Short task a - Can you copy, unchanged, the lines of the records from the one containing "The width and" through the one containing "[x=473, y=430]", both included? Leave out any picture.

Thursday, October 13, 2005

30 Questions for Unity Reps Who Come into Schools

by James Eterno, Chapter Leader, Jamaica High School, UFT Executive Board Member

1. For full disclosure, how much money do you make and do you have a double pension (Dept. of Ed. and UFT)? (If they won't answer, tell members to check LM 2 available from Department of Labor. The UFT's file number is 063-924.)

2. Are you going to vote yourself a 15% raise to your six figure salary and what are you going to do to earn the extra money, work ten extra minutes at the UFT office?

3. Why is there no job security provision in the new contract? Didn't we have a no layoff clause in the last two contracts? Aren't people in certain license areas such as business, music, art and health as well as paras, secretaries and guidance counselors in danger of being laid off now?

4. If a school is closed or reorganized under the new Contract, teachers have no rights to a teaching job; they have to hustle for it by getting a principal to hire them or they can become absent teacher reserves anywhere in the city. Why should UFT members accept this assault on our dignity?

5. In the old days before the last two contracts when there were building assignments, it was one out of every three terms (once every six for cafeteria) where we could be assigned administrative duties; why is the union agreeing to send us back to cafeteria and hallway duty which are unprofessional tasks every other year? How is this increasing our professionalism or helping students?

6. If we are assigned to hall duty or cafeteria duty against our will for two years in a row, we can only grieve to the city's Office of Labor Relations (city employees and not independent arbitrators). Won't that mean that we will never have a fair hearing on professional assignment selection? Do you really expect us to trust the city Office of Labor Relations to be fair? Don't they work for the Mayor?

Short task b - In the article on questions for Unity reps, how would you shorten the paragraph beginning "If we are assigned to hall duty" while keeping its main facts?

Listed entries -
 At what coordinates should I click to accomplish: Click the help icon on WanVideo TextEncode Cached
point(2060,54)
---
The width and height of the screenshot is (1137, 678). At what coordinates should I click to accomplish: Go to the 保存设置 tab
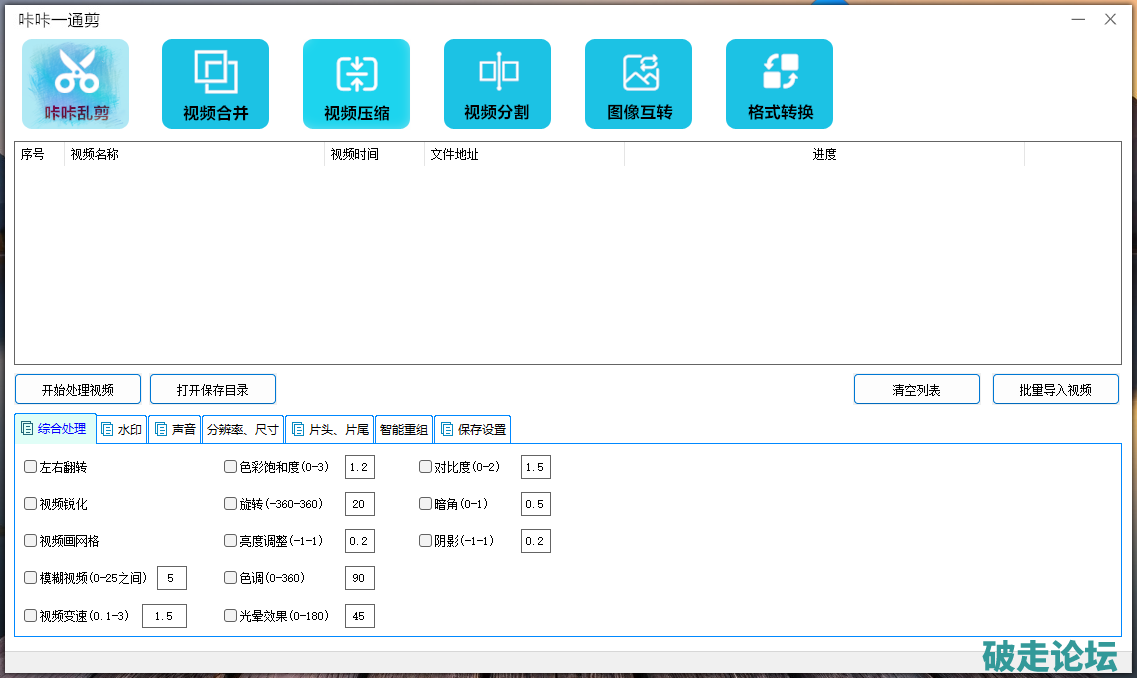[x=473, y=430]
* * *
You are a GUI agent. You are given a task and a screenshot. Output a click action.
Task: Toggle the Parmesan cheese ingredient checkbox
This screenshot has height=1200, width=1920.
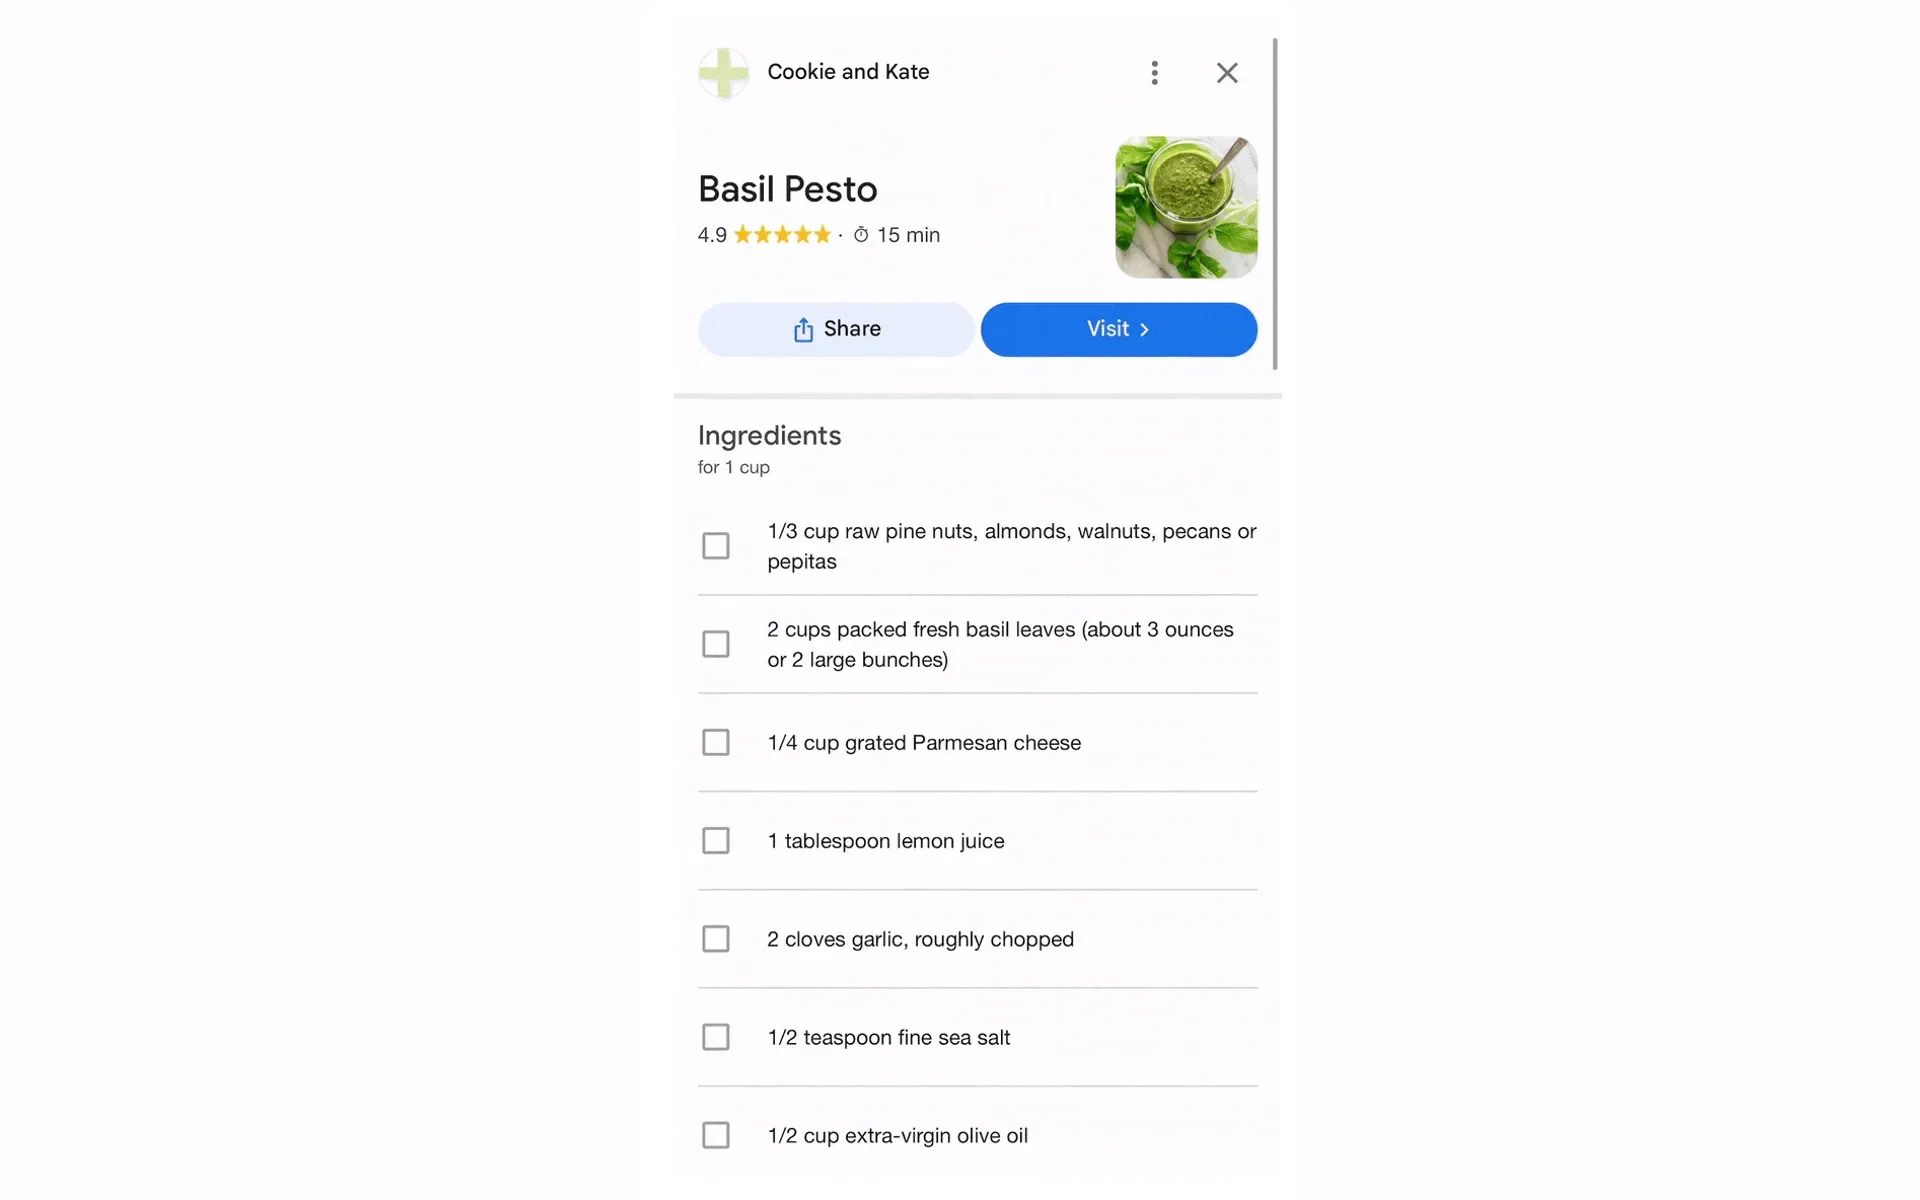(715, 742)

Exercise output a -
The width and height of the screenshot is (1137, 678). At what coordinates should I click to accomplish: Go to the 保存设置 tab
[x=473, y=430]

Exercise output b - Members assigned to hall or cafeteria duty against their will two years in a row can grieve only to the city's Office of Labor Relations, whose staff are city employees rather than independent arbitrators. The author asks whether this rules out a fair hearing on professional assignment selection and whether members can trust that office, which works for the Mayor, to be fair.